KA: I had a friend who, when he first visited India, went down a street with thousands of starving beggars on it, many of them children. He said he had to wall off his emotions to just get down the street, and then burst into tears the moment he turned a corner.
JP: Exactly. That’s because just heart alone can leave you soft and easily broken by the intensity of life. I’m a child of the ’60s, remember—the reason so many hippies didn’t create any lasting change was because they were all heart, all feeling, and that can’t move much in this world. Clear, deep heart/mind is the marriage of wisdom and compassion, and it’s not a truth that you get by simply studying philosophy, or by reading books like this.
You must feel this truth in your body, for yourself. That’s one of the secrets to this practice. People ask me all the time what it takes to Awaken. Awakening has heart; Enlightenment without compassion isn’t Enlightenment at all. Do you understand?
KA: Yes. Awareness, consciousness, is embodied. And often when we drop into our bodies, we find a lot of feeling there, a lot of heart, if you will. I’m curious: if this was a Mondo Zen session between us, we’d still be only be on the second out of thirteen koans.

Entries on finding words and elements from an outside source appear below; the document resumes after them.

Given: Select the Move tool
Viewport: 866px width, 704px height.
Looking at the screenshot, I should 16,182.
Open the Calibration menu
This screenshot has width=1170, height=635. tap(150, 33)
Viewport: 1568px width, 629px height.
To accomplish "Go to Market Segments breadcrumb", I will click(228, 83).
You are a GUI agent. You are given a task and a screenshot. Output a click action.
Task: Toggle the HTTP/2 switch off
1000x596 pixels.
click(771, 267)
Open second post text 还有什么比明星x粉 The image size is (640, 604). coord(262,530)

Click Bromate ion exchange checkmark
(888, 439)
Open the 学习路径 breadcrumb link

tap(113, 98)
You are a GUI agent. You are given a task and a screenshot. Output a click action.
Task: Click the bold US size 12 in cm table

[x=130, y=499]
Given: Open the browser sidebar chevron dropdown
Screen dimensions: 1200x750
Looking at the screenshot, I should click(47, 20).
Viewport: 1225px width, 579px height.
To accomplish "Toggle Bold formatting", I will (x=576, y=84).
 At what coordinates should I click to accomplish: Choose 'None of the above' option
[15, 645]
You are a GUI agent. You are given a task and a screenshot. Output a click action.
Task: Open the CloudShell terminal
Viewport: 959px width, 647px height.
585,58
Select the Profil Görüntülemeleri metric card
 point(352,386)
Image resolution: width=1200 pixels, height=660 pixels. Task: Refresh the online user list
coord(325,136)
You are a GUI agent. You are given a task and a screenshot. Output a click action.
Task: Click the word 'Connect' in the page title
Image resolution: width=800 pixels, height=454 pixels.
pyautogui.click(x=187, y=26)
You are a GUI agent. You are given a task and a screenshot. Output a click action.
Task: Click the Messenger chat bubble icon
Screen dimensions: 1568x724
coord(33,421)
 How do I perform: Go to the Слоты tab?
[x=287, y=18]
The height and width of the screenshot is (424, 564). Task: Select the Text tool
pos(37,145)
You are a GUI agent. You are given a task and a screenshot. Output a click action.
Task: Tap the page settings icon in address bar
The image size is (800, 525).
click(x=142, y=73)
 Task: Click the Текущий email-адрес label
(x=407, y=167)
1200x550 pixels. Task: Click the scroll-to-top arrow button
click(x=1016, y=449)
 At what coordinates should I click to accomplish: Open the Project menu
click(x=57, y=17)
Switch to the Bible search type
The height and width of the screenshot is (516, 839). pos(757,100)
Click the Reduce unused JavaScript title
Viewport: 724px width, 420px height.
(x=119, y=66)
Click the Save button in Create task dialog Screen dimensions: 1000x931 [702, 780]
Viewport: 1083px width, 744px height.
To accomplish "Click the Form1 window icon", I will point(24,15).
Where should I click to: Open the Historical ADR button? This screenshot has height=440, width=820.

What would you be looking for right about now?
JP: Got off track, did we? [Laughing] Well, I’d be looking to see that you had experienced the insight of pure listening, and had felt that understanding in your body—specifically in your heart. I’d want to see that you understood it, and then have you articulate it back to me before we go on.
KA: Those three steps are necessary—experience, understanding, articulation?
JP: [Nodding] The student must deconstruct their perspective and experience from an egocentric level, and reconstruct it at a Buddha-centric level. It can’t be done without those three steps of experience, understanding, and articulation. For a long time, I didn’t use the articulation piece. But now I understand it like this: if you can’t at least articulate, and preferably demonstrate, your experience back to me, then it’s as if it never really happened for you.
KA: Why all this back and forth? Why not more satsang [spiritual talks], or talking to your students from your own insight and wisdom? Why don’t you give more lectures and talks, or have CDs with this stuff on it? Why do you insist that even beginners do this level of intensive work in a live dialogue, with you? It greatly limits your reach.
JP: Because my insight is of little value to you.
After a talk, I can’t come home with you and sit behind you while you meditate; I can’t step between you and your spouse when you become angry and show you how to slow it down; I can’t follow you to the grocery store and ask you how mindful you’re being about your choices and their consequences.
I cannot give you your seat, Kogen. You must take it. Not from me, but from and for yourself.
I cannot teach true compassion any more than I can teach Enlightenment.
I can show you how to cultivate your own insight, if you want me to. My experience is that when insight is clear and deep enough, compassion arises; Awakening and compassion are bound to one another. Why, I do not know. This is the deepest truth within all of us, within you, right now. [Pause.]
The world needs more Awakened souls living, playing, and interacting. I’m old and tired these days; my body is heavily damaged from my cancer treatments. It is up to you, you reading this, you listening to this, you who are concerned about a better future for our species; it is up to you to move the world forward.
And you start by listening.
Listen!
9 “Idiot compassion” is compassion for another person that makes you feel better while not helping the other person much at all.